Tired of trying all kinds of treatments and products without success,
Many see how their appearance affects their social life and emotional state; they look low in self-esteem, begin to be seen thinking that everyone looks at them and can develop disorders as severe as depression, anxiety or social phobia. Most of these cases not only require medical treatment, but also great emotional support.
There is no “good age”
To have these unsightly granites, and in recent years, the number of cases of acne in adulthood has multiplied. But what’s the cause? They vary, but diet and lifestyle influence, but different inherited genetic factors and possible hormonal dysfunctions must also be taken into account. But being an adult and suffering from a “typical teen” disorder makes it much harder to treat emotionally, precisely because “it’s not the norm.” These types of cases may be more likely to suffer some form of mental disorder; Moreover, having some kind of dermatological condition is directly related to depression, as a recent study by British researchers and specialists has confirmed. Link between acne and depression
The study, published in the British Journal of Dermatology,
featured more than two million participants of both sexes. A small portion of them suffered from acne, and the rest did not. The results were clear, the likelihood of developing depression was much higher among those who had acne than among those who did not. However, what the study has not been able to demonstrate is the cause of such a phenomenon.

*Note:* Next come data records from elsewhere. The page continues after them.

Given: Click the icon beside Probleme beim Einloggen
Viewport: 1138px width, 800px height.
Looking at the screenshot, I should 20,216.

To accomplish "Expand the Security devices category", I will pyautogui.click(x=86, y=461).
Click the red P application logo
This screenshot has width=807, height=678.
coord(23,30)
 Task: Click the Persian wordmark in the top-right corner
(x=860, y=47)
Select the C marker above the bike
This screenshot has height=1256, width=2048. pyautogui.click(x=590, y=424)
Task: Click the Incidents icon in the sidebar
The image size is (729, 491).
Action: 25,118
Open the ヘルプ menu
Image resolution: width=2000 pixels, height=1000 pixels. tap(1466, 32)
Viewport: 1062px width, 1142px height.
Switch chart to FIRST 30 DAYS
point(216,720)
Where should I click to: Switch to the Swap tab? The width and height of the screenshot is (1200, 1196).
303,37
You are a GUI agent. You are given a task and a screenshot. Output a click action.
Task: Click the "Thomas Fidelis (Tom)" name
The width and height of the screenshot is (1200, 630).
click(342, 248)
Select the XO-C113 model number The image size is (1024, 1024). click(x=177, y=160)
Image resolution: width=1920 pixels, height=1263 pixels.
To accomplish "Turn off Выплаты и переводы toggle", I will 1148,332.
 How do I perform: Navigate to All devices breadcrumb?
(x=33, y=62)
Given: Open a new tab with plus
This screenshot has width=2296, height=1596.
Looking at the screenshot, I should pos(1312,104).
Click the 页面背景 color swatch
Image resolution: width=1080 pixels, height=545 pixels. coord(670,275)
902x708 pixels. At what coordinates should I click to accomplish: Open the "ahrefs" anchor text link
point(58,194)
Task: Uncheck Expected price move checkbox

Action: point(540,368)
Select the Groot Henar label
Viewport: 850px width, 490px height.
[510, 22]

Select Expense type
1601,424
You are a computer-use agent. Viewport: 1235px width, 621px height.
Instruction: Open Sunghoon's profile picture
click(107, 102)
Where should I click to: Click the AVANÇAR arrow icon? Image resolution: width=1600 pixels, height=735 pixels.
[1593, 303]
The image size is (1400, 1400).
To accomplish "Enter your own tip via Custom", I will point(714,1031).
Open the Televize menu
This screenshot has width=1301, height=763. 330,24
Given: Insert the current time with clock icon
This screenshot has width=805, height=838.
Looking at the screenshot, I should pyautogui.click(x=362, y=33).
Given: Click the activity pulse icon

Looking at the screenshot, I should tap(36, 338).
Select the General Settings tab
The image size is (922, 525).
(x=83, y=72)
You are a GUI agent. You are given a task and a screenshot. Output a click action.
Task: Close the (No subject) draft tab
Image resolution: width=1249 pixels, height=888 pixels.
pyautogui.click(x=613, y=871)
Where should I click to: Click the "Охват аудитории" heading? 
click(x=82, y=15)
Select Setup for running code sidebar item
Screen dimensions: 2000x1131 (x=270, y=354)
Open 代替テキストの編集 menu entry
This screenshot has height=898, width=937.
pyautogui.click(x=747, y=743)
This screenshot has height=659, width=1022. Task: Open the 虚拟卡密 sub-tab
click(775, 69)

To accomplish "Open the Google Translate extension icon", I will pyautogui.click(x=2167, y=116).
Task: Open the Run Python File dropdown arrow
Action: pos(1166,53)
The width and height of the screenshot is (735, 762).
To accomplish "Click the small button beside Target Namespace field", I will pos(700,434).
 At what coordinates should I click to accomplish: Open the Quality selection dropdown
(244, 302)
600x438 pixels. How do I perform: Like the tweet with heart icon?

Some participants showed that not only could concern about their appearance lead to mental disorder,
but the granites’ own ailment and inflammation could act as a trigger to develop the disorder. Stress would affect the skin, but the state of the skin would also affect emotions. The way emotions interact with the skin is unknown, and not just with acne; other disorders such as eczema or psoriasis, so a very interesting new field of study opens up.
One of the keys to combating acne that has been giving more results lately has been to change eating habits, and many attribute their improvement to veganism, avoid all kinds of processed products, reduce the salt and sugar content, and adopt habits of cleaning with natural products. But remember, whether you have acne or not, you should feel good the way you are.
The things we hate in ourselves greatly affect our mental health (remember, your worst enemy is yourself), and guess what: so you won’t find happiness. Live by your standards, and you’ll thank yourself.